Pool Operator FAQs
Last updated
Last updated
Burr Pools don't need to stay at the 50:50 ratio in order to offer market accurate rates. In practice, a Burr Pool facilitates market accurate trades anywhere between the 24:76 and 74:26 ratios. This conceptually is a different design compared to constant product or constant sum invariants where the market expects the "true price" to be at the 50:50 ratio or elsewhere, however Burr Pools operate in a range rather than a single point on the price curve.
Burr Pools are designed to amplify arbitrage incentives beyond the beta region (outside the blue region, segments I:H and J:K). This means that the further traders bring the LP ratio beyond the beta region (currently 24:76 or 76:24 at the time of writing), they will be charged a dynamically increasing fee (or "penalty"). However, if a trader brings the LP ratio back towards the beta region, they will be paid a subsidy for helping to rebalance the pool (taken from the pool liquidity). The penalty will always be higher than the subsidy paid, so the pool will always remain solvent while earning increased fees for LPs.
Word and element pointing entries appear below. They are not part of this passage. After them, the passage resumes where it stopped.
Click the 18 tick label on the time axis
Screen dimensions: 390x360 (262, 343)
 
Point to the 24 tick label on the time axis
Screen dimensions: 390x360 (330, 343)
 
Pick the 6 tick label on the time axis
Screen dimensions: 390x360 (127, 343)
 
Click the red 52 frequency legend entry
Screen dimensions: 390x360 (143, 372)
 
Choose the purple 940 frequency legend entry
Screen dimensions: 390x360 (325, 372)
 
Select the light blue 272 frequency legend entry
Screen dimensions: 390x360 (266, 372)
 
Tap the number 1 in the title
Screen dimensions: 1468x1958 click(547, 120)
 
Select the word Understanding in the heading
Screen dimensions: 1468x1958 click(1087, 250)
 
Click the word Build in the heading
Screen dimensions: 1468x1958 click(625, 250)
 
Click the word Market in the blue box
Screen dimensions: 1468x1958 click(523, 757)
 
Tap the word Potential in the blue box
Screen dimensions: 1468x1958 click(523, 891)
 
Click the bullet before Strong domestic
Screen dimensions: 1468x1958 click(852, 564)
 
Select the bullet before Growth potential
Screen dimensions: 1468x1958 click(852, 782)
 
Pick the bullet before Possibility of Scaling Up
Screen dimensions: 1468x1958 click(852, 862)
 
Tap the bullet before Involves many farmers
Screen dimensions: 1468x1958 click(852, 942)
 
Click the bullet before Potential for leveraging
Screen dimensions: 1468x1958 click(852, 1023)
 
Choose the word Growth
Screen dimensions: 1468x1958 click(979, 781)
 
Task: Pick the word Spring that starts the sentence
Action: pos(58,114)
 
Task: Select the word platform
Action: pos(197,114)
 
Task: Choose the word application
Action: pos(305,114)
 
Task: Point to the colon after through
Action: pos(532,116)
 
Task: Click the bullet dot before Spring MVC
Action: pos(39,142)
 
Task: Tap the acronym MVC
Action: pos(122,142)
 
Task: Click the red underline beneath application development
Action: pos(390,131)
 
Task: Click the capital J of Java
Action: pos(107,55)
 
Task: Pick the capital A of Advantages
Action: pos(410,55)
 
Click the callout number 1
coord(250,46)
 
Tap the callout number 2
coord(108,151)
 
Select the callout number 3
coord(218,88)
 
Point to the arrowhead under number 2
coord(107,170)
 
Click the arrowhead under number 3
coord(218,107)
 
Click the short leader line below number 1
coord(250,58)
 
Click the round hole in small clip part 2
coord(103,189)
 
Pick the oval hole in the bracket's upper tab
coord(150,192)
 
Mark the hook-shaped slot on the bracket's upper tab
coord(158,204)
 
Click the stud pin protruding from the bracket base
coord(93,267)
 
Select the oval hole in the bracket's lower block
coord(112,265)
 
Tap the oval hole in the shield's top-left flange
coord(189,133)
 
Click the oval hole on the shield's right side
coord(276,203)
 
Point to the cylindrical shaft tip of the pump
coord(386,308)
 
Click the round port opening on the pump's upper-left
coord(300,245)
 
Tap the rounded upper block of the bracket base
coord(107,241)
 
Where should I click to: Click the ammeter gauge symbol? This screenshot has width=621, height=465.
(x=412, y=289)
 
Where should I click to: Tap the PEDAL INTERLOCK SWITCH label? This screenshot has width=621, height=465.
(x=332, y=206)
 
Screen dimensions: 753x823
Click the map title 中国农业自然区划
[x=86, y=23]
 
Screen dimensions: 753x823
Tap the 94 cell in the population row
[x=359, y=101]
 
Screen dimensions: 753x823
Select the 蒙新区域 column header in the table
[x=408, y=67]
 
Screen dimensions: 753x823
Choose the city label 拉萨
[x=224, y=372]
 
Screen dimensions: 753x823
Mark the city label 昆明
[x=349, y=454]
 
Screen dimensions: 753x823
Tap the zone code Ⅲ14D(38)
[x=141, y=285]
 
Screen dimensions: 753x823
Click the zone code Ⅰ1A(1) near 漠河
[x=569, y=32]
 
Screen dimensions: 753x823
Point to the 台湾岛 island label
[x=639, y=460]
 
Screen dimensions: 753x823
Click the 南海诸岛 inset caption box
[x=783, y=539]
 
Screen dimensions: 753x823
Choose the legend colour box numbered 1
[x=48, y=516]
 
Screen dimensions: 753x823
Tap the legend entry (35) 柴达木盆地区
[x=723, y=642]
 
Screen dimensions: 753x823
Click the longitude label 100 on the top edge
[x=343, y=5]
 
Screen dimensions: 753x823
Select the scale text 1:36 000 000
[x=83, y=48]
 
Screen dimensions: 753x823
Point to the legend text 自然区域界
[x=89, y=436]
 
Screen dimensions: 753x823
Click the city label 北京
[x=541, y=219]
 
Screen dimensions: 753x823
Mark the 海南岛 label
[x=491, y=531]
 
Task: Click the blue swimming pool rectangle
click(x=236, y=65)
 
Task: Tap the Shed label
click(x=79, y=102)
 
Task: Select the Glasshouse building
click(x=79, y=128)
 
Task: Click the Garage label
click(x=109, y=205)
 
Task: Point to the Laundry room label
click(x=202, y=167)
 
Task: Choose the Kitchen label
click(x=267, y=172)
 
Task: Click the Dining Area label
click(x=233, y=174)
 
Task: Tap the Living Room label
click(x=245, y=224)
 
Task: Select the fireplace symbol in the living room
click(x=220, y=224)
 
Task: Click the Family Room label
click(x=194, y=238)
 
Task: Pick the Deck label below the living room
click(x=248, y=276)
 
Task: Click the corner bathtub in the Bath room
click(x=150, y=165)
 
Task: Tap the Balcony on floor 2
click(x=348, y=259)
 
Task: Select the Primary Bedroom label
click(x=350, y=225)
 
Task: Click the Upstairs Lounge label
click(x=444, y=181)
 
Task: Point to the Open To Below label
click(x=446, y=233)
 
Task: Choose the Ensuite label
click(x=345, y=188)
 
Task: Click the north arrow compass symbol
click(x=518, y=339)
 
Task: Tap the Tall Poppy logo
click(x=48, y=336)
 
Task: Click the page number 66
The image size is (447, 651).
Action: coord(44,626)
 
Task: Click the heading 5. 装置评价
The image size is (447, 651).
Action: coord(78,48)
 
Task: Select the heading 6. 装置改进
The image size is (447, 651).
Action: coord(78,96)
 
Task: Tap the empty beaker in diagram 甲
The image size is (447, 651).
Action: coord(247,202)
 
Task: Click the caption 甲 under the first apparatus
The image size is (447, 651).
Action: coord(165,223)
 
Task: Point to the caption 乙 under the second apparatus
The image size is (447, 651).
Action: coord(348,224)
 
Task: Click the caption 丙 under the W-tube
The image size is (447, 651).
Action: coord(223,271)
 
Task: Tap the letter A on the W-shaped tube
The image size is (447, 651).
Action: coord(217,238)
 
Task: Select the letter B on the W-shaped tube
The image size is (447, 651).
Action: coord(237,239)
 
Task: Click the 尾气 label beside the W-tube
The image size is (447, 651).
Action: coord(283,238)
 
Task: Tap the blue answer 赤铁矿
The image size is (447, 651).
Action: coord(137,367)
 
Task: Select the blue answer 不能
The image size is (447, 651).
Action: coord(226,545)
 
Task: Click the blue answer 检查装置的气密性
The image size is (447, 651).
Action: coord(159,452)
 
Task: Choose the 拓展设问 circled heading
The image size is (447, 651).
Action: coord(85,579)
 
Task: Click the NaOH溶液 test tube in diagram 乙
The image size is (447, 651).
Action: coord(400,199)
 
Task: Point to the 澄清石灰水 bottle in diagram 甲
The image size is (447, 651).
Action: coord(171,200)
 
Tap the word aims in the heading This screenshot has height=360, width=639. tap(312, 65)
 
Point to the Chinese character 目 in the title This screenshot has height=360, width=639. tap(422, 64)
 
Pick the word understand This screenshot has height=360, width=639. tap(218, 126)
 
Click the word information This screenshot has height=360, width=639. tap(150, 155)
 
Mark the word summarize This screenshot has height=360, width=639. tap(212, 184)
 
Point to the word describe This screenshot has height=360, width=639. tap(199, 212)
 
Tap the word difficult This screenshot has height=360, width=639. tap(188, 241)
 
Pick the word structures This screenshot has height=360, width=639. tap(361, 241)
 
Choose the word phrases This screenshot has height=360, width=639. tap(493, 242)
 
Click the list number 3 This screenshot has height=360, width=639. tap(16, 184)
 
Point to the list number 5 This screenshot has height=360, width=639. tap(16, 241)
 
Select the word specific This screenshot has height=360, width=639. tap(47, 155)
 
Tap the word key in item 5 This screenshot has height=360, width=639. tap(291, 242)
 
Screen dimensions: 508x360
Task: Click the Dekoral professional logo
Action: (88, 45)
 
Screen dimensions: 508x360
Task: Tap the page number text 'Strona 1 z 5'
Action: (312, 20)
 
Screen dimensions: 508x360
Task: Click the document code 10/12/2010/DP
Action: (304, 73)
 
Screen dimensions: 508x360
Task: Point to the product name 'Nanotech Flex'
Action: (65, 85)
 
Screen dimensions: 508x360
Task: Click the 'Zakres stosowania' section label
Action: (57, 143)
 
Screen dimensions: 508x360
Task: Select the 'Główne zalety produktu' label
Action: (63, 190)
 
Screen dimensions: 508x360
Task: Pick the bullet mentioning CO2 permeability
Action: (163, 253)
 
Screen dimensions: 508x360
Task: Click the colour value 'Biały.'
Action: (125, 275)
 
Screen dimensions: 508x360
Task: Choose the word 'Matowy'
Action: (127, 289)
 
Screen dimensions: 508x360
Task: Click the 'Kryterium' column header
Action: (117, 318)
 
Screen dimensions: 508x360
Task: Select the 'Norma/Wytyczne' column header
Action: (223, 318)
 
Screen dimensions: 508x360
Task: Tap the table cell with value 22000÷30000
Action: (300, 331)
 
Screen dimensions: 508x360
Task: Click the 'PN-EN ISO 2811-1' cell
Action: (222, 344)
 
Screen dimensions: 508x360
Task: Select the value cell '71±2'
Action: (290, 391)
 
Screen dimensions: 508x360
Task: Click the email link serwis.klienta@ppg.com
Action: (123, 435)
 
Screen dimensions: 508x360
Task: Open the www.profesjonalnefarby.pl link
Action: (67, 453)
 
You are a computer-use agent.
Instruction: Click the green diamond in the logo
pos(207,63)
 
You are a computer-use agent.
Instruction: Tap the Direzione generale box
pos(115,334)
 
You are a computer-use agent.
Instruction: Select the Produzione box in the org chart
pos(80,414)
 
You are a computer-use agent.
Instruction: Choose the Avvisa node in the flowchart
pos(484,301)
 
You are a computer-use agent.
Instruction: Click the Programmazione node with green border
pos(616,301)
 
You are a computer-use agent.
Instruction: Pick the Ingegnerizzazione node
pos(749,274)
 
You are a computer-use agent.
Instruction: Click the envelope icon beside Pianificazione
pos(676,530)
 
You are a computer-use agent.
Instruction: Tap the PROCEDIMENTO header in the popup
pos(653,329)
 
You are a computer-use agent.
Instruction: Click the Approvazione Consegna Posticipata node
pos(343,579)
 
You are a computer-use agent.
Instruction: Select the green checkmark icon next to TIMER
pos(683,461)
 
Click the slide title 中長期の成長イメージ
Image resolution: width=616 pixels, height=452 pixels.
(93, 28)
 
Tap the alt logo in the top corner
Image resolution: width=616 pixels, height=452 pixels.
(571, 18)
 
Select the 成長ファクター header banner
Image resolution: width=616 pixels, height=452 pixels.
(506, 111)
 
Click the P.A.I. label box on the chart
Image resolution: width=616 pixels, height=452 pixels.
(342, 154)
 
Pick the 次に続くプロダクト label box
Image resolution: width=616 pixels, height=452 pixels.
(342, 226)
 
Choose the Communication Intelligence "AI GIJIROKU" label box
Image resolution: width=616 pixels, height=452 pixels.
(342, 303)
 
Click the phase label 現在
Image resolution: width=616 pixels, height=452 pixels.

To see this "rebalancing" behavior in action, refer to some historical charts of other pools that have been live by Xave Finance on Ethereum mainnet and Avalanche.
This rebalancing mechanic is of course not "magic" nor "instantaneous". The idea is that arbitrageurs will eventually find a profitable opportunity to either buy a token from the Burr Pool low and sell high elsewhere or vice versa
We generally advise pool operators not to manually rebalance Burr Pools, unless absolutely required. Rather than manually rebalancing, we advise seeding liquidity between a Burr Pool and its' external pools to ensure that arbitrageurs are incentivized to carry out this "self rebalancing". As a pool operator, you may also consider running your own arbitrage bot to rebalance a Burr Pool, but make some money while doing it. This also helps to ensure that your Burr Pool remains attractive to traders.